Wu Yiming, Dai Yanmeng, Jiang Shenlong, Ma Chao, Lin Yue, Du Dongxue, Wu Yukun, Ding Huaiyi, Zhang Qun, Pan Nan, Wang Xiaoping
Hefei National Laboratory for Physical Sciences at the Microscale and Department of Physics, University of Science and Technology of China, Hefei, Anhui 230026, P. R. China.
Phys Chem Chem Phys. 2017 Apr 5;19(14):9537-9544. doi: 10.1039/c7cp00973a.
Aluminium (Al)-doped zinc oxide (ZnO) nanowires (NWs) with a unique core-shell structure and a Δ-doping profile at the interface were successfully grown using a combination of chemical vapor deposition re-growth and few-layer AlO atomic layer deposition. Unlike the conventional heavy doping which degrades the near-band-edge (NBE) luminescence and increases the electron-phonon coupling (EPC), it was found that there was an over 20-fold enhanced NBE emission and a notably-weakened EPC in this type of interfacially Al-doped ZnO NWs. Further experiments revealed a greatly suppressed nonradiative decay process and a much enhanced radiative recombination rate. By comparing the finite-difference time-domain simulation with the experimental results from intentionally designed different NWs, this enhanced radiative decay rate was attributed to the Purcell effect induced by the confined and intensified optical field within the interfacial layer. The ability to manipulate the confinement, transport and relaxation dynamics of ZnO excitons can be naturally guaranteed with this unique interfacial Δ-doping strategy, which is certainly desirable for the applications using ZnO-based nano-photonic and nano-optoelectronic devices.
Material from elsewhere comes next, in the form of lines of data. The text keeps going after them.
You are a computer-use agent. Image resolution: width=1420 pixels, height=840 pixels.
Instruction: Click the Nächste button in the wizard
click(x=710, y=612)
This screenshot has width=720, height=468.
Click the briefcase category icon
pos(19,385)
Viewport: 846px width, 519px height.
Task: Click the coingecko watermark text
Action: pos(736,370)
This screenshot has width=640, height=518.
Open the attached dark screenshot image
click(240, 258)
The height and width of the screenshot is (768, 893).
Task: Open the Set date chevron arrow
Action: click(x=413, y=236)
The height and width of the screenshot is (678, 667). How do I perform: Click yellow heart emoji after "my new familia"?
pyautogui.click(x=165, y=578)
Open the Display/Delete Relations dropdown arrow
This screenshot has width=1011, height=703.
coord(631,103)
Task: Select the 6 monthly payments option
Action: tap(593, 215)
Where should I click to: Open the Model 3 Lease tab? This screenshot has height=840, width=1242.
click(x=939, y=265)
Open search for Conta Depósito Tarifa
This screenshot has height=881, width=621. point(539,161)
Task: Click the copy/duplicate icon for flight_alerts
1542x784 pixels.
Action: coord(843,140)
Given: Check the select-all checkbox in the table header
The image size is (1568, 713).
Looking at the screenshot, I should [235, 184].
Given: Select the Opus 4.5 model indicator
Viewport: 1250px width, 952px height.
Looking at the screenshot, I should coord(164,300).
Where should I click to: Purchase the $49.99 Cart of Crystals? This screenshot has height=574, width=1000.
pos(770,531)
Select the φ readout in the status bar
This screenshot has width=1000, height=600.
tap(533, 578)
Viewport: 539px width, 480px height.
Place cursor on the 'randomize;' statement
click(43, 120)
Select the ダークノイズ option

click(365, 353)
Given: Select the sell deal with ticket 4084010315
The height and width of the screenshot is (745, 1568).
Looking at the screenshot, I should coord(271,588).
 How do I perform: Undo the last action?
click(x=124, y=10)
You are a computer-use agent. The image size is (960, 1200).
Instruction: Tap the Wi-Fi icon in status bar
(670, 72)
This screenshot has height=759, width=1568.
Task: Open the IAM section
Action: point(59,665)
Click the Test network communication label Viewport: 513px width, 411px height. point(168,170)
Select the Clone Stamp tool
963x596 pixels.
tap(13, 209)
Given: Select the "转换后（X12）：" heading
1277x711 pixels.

通过化学气相沉积再生长和少层氧化铝原子层沉积相结合的方法,成功生长出具有独特核壳结构且界面处具有δ掺杂分布的铝(Al)掺杂氧化锌(ZnO)纳米线(NWs)。与传统重掺杂会降低近带边(NBE)发光并增加电子-声子耦合(EPC)不同地是,发现在这种界面Al掺杂的ZnO纳米线中,NBE发射增强了20倍以上,且EPC显著减弱。进一步的实验揭示了非辐射衰减过程得到极大抑制,辐射复合率大幅提高。通过将有限时域差分模拟与故意设计的不同纳米线的实验结果进行比较,这种增强的辐射衰减率归因于界面层内受限和增强的光场引起的珀塞尔效应。这种独特的界面δ掺杂策略自然能够保证对ZnO激子的限制、传输和弛豫动力学进行调控,这对于基于ZnO的纳米光子和纳米光电器件的应用来说无疑是非常理想的。